__Texto fornecido__
Julgado improcedente logo no despacho saneador o primeiro destes fundamentos (a falta de pagamento de rendas) foi, após julgamento, proferida sentença que, entendendo provada a alegada falta de residência permanente, decretou a resolução do contrato de arrendamento e o consequente despejo do locado.
1.1. Inconformada apelou a ré para o Tribunal da Relação de Coimbra negando este provimento ao recurso mantendo o despejo decretado na 1ª Instância.
1.2. Havia-se fixado relativamente à causa o valor de
9.516$00. Não obstante, na sequência do Acórdão da Relação, pretendeu a ré interpor recurso para o Supremo Tribunal de Justiça, nos seguintes termos :
'------------------------------------------ a) Em face do direito positivo e atento o valor da causa, a presente acção não admitiria o recurso agora interposto - artigo 57º do RAU, 678º do CPC e artigo
20º da Lei nº 38/87 de 23 de Dezembro.

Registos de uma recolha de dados
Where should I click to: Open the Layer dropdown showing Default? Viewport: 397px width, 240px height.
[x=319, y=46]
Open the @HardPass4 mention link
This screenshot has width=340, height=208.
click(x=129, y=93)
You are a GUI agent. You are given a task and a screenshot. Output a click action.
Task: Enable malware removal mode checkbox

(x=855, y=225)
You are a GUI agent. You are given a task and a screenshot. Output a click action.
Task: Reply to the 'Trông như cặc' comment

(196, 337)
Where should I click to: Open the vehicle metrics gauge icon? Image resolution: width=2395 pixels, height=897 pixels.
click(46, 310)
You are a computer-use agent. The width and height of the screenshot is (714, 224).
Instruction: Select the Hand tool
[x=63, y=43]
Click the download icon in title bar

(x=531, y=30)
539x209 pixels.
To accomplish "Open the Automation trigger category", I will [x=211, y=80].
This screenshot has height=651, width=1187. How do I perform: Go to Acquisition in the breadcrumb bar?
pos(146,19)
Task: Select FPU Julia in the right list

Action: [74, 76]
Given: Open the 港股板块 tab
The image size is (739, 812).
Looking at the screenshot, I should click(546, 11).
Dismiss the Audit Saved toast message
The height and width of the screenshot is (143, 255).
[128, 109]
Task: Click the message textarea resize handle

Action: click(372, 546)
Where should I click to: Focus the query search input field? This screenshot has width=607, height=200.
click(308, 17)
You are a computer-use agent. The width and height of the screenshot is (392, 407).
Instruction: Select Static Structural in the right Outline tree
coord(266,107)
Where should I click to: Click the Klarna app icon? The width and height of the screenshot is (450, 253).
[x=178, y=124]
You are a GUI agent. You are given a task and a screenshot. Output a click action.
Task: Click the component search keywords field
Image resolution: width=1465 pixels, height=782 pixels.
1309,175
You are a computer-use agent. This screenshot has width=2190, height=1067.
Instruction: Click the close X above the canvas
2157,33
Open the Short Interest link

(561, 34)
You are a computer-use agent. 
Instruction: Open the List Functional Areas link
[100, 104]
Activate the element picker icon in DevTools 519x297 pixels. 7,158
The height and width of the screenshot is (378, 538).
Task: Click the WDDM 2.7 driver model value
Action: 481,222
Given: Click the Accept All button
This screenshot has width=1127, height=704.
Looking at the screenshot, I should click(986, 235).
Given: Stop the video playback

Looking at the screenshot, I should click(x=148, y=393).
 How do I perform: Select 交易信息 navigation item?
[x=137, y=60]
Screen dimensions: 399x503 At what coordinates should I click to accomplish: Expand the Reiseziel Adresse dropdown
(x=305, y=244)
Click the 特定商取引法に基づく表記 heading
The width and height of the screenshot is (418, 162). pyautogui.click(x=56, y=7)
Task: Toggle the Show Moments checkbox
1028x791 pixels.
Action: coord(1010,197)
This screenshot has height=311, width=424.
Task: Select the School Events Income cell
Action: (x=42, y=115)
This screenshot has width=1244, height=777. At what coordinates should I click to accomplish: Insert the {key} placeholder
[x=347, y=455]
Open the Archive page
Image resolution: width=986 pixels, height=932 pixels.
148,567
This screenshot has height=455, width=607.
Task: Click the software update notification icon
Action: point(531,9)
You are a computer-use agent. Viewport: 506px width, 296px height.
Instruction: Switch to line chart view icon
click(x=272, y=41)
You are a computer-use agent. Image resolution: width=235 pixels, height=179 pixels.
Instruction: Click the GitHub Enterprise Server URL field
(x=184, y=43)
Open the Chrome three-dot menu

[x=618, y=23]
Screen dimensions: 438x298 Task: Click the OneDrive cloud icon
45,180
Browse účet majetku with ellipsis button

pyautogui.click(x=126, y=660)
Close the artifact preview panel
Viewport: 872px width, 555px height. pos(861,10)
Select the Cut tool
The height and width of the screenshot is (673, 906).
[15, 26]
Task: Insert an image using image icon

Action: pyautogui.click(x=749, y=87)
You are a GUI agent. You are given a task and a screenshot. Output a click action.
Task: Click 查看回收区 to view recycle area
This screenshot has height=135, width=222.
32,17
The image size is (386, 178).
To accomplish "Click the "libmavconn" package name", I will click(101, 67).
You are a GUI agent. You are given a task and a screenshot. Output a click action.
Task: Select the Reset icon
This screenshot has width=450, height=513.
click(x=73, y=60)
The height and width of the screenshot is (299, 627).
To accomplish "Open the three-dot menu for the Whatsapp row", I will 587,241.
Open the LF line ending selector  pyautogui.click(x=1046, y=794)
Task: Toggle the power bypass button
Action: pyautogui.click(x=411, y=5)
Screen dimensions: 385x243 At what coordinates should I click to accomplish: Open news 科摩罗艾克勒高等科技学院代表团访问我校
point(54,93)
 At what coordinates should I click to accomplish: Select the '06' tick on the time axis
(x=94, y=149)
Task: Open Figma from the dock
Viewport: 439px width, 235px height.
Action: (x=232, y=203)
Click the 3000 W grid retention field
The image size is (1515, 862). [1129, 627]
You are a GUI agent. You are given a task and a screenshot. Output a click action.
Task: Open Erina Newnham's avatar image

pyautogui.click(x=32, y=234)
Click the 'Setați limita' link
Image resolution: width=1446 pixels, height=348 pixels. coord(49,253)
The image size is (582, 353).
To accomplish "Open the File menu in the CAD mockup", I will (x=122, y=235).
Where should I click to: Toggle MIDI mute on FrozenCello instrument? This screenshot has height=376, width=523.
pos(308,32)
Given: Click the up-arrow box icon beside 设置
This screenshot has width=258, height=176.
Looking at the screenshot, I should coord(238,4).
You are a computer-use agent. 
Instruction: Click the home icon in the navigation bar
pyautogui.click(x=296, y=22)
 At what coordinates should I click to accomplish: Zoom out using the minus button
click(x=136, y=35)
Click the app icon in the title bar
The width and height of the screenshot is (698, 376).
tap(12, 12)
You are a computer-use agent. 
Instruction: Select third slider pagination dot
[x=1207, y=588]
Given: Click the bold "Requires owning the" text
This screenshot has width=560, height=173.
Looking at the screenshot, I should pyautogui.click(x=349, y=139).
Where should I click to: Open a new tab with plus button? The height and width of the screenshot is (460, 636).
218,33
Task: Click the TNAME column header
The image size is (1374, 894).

__Enunciado 1__
Segundo o excerto, para que tribunal apelou a ré da sentença que decretou o despejo?
__Enunciado 2__
Transcreva do excerto a passagem que começa nas palavras "1.1. Inconformada apelou" e termina após as palavras "23 de Dezembro.".
__Enunciado 3__
Resuma o excerto em duas frases.
As entradas não têm qualquer relação com o excerto.

__Resposta correta 1__
Para o Tribunal da Relação de Coimbra.

__Resposta correta 2__
1.1. Inconformada apelou a ré para o Tribunal da Relação de Coimbra negando este provimento ao recurso mantendo o despejo decretado na 1ª Instância.
1.2. Havia-se fixado relativamente à causa o valor de
9.516$00. Não obstante, na sequência do Acórdão da Relação, pretendeu a ré interpor recurso para o Supremo Tribunal de Justiça, nos seguintes termos :
'------------------------------------------ a) Em face do direito positivo e atento o valor da causa, a presente acção não admitiria o recurso agora interposto - artigo 57º do RAU, 678º do CPC e artigo
20º da Lei nº 38/87 de 23 de Dezembro.

__Resposta correta 3__
Depois de julgado improcedente no despacho saneador o fundamento da falta de pagamento de rendas, a sentença deu como provada a falta de residência permanente e decretou a resolução do contrato de arrendamento e o despejo do locado. A ré apelou para o Tribunal da Relação de Coimbra, que manteve o despejo, e pretendeu depois recorrer para o Supremo Tribunal de Justiça, não obstante o valor de 9.516$00 fixado à causa.